Give the data below again exactly as written, but without the pictures.
━━━━━━━━
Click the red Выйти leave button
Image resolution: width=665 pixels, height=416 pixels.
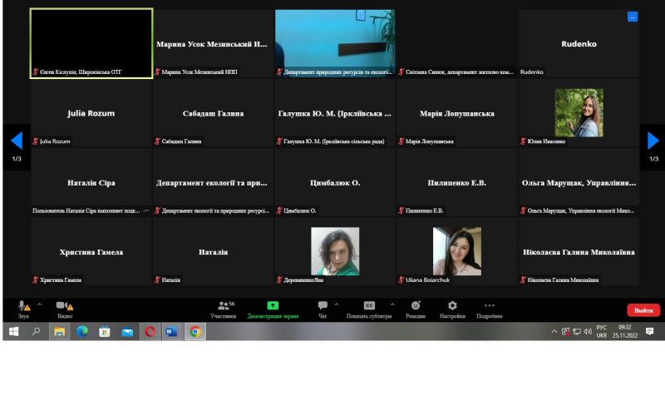coord(643,310)
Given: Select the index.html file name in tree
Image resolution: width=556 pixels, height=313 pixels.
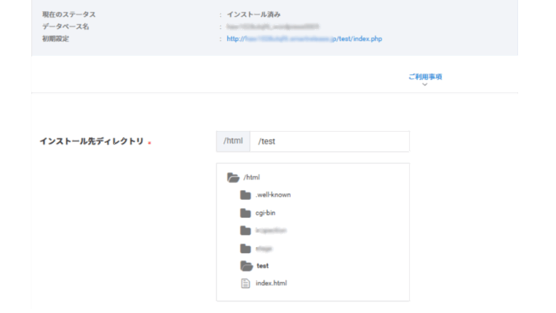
━━━━━━━━
Expected output
Click the red Выйти leave button
Image resolution: width=665 pixels, height=416 pixels.
coord(643,310)
Given: Select the index.html file name in tree
Image resolution: width=556 pixels, height=313 pixels.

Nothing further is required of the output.